This is one part of astronomy that isn’t reliant on the ephemerality of photons, but photons can still tell us a lot about the chemistry of comets and asteroids, because light is influenced by the nature of the matter it bounces off or shines from:

In 1970, T.B. McCord and his coworkers at the Institute of Geophysics and Planetology, University of Hawaii, made astronomical history when they were the first to recognize similar characteristics between the spectra of 4 Vesta and a specific meteorite type. They compared the reflection spectra of the Nuevo Laredo achondrite with the reflection spectra of 4 Vesta. (ch. 2, “Meteorites: Fragments of Asteroids”, pg. 33)

Photons are important in other ways, as you’ll find in chapter 11, “From Hand Lens to Microscope”. Here astronomy meets petrography, or the study of patterns and colours in slices of rock under high magnification. The photographs in this chapter are some of the strangest and most beautiful in the book: “A calcium-rich clinopyroxene glows with bright second order interference colors” (pg. 218). But meteorites can be beautiful to the naked eye too, though sometimes they have to be cut open to become so. There’s gold and silver on page 171, for example, where you’ll see photographs of meteorites like:

Esquel, a main group pallasite. It was found in Argentina 1951 by a farmer while digging for a water tank. The meteorite shows beautiful yellowish green olivine (peridot) crystals… The Glorieta Mountain meteorite. When cut into a thin slab, polished and lighted from behind, this becomes one of the world’s most beautiful pallasites. (ch. 8, “Differentiated Meteorites: Stony-Irons”)

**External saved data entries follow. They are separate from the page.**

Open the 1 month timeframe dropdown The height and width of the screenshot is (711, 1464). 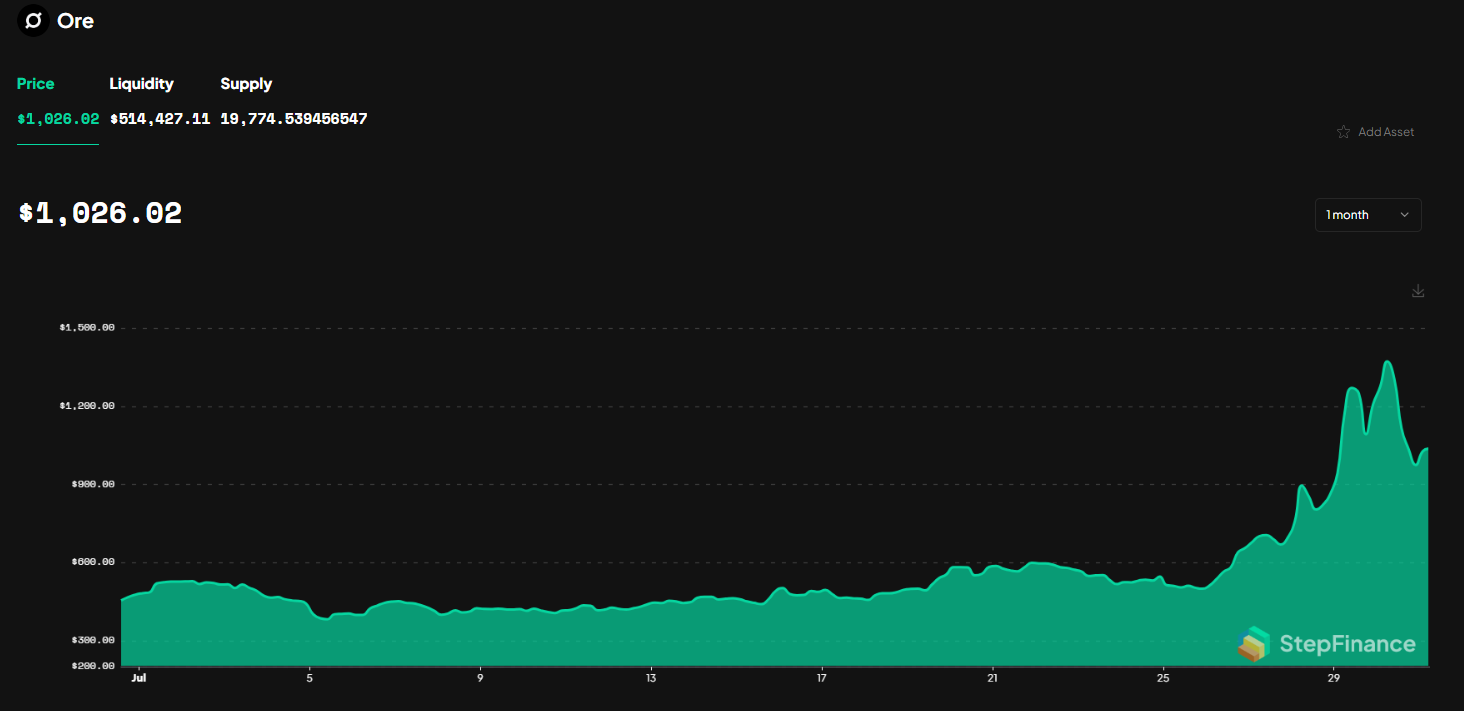click(1367, 214)
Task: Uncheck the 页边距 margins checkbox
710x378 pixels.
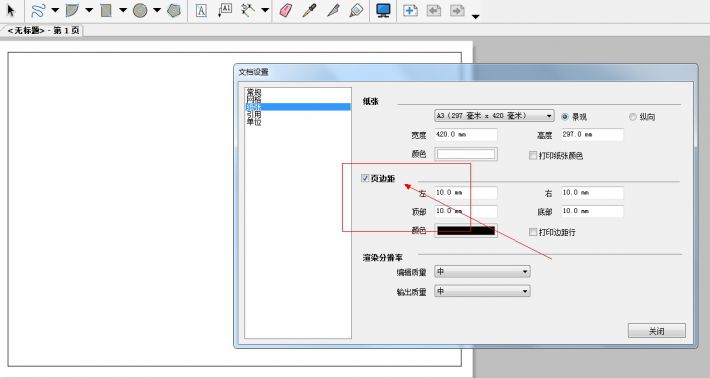Action: pyautogui.click(x=365, y=178)
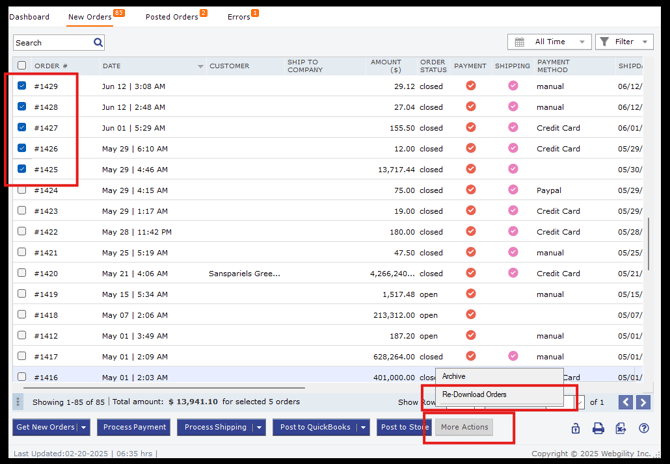Check the checkbox for order #1423
The image size is (670, 464).
22,211
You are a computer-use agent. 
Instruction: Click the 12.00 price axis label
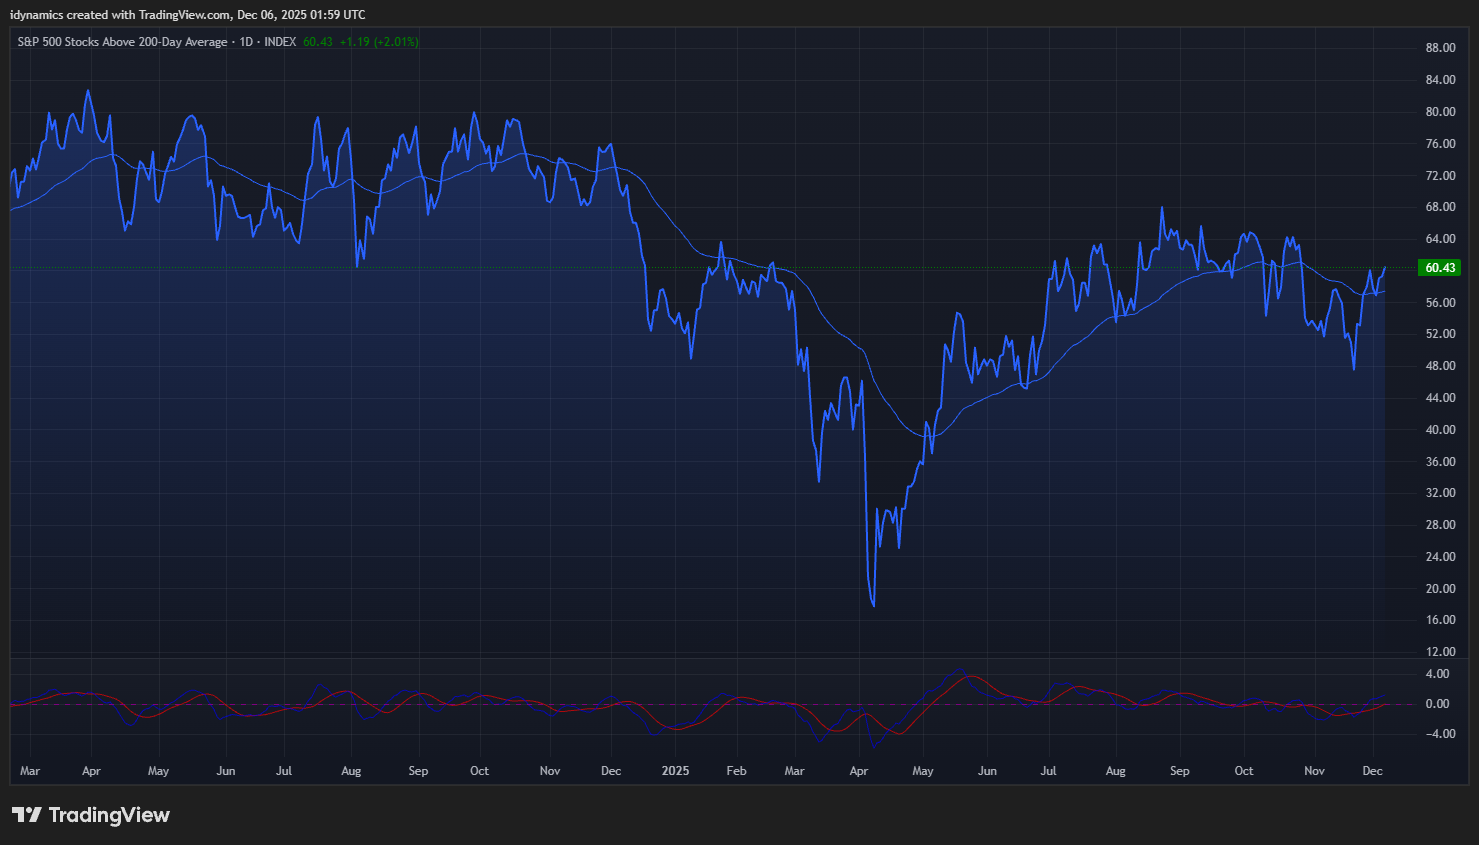pos(1440,652)
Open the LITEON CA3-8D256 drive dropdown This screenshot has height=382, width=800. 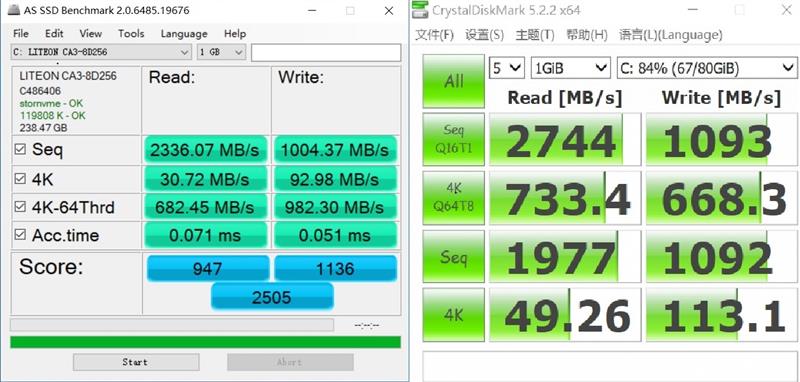(101, 52)
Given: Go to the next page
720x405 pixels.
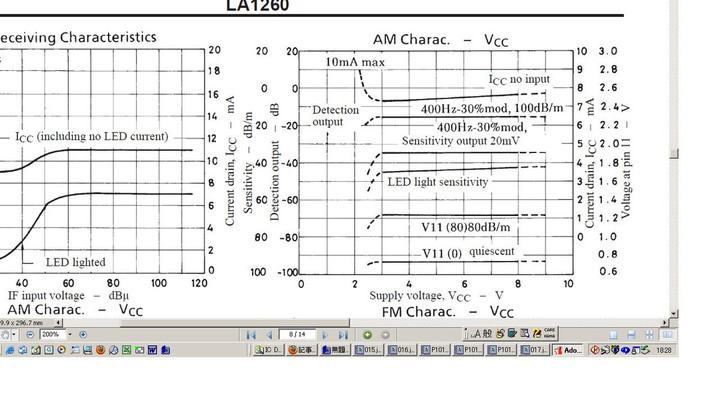Looking at the screenshot, I should coord(326,334).
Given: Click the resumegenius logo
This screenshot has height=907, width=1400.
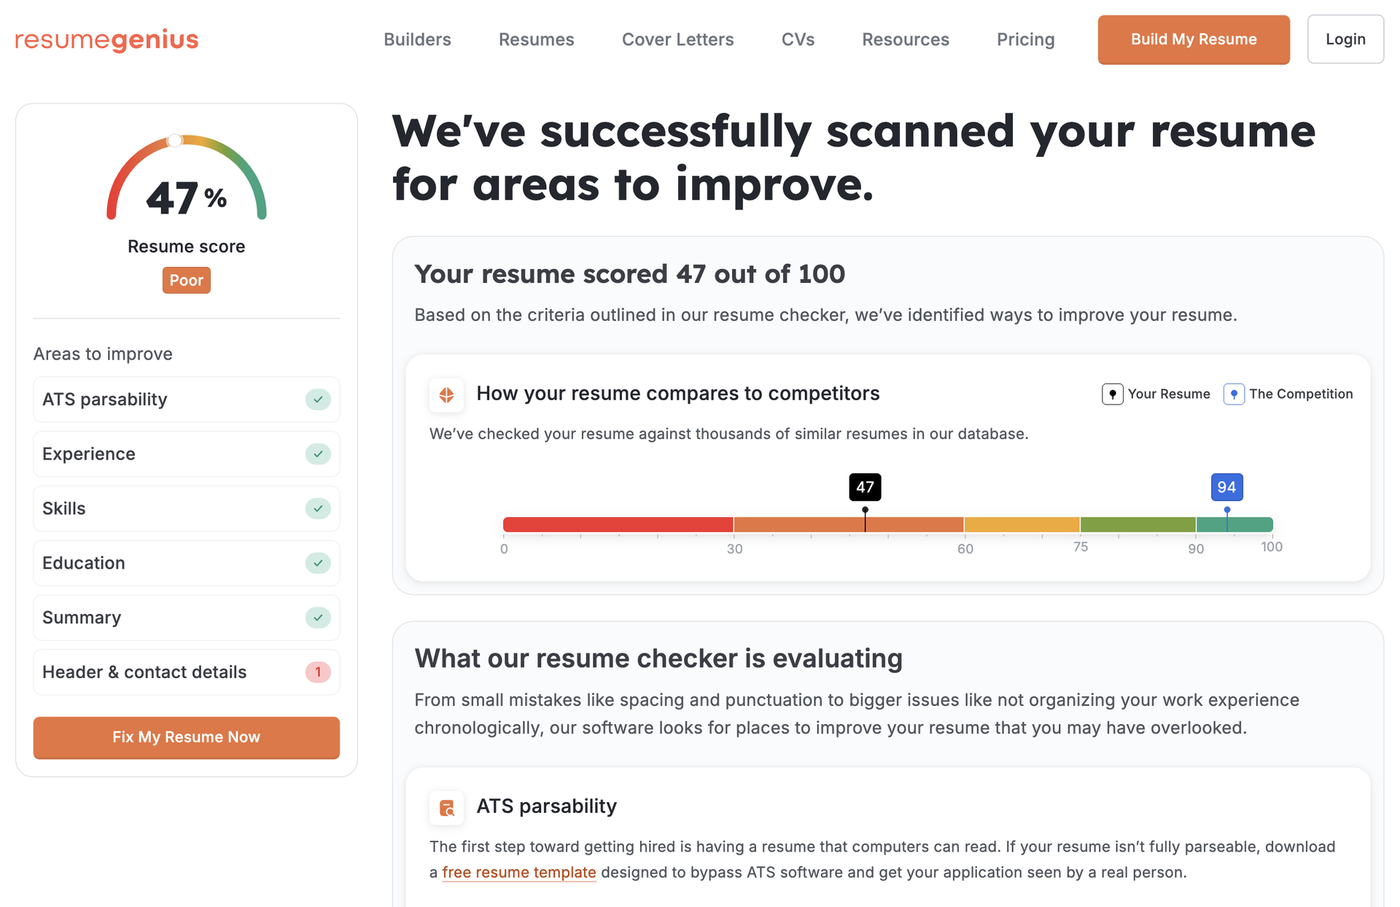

Pallasites aren’t named after the asteroid Pallas, but after the “German naturalist and explorer, Peter Simon Pallas”, who collected samples of a “1,600 lb meteorite found in 1749 near Krasnojarsk, Siberia” (pg. 168). Nearly two hundred years later, the Sikhote-Alin mountains in Siberia experienced a much bigger meteorite, seen as an “enormous fire-ball” on February 12, 1947, then collected as “thousands of beautifully sculpted iron meteorites… Today, Sikhote-Alin meteorites are highly prized in public and private collections throughout the world” (pg. 47). They’re black, not colourful, but the “flow-patterns” and regmaglypts – depressions like thumb-prints – caused by heat make them like attractive modernist sculpture. That Siberian fireball is described in in chapter 3, “Meteoroids to Meteors: Lessons in Survival”, which is about what happens to meteoroids as they plunge through the atmosphere. They heat up and sometimes break up, but they aren’t always sizzling when they hit the ground:

The temperature at 50,000-ft [15-km] altitude is about -50°F [-45°C]. This low temperature aids in rapidly chilling the falling rock. Long before hitting the ground the meteorite’s surface temperature has been reduced to between lukewarm and stone cold. The meteorite may even be coated with a thin layer of ice. In fact, some meteorites have been found minutes after landing, resting on top of a snow bank – without melting the snow. (pg. 45)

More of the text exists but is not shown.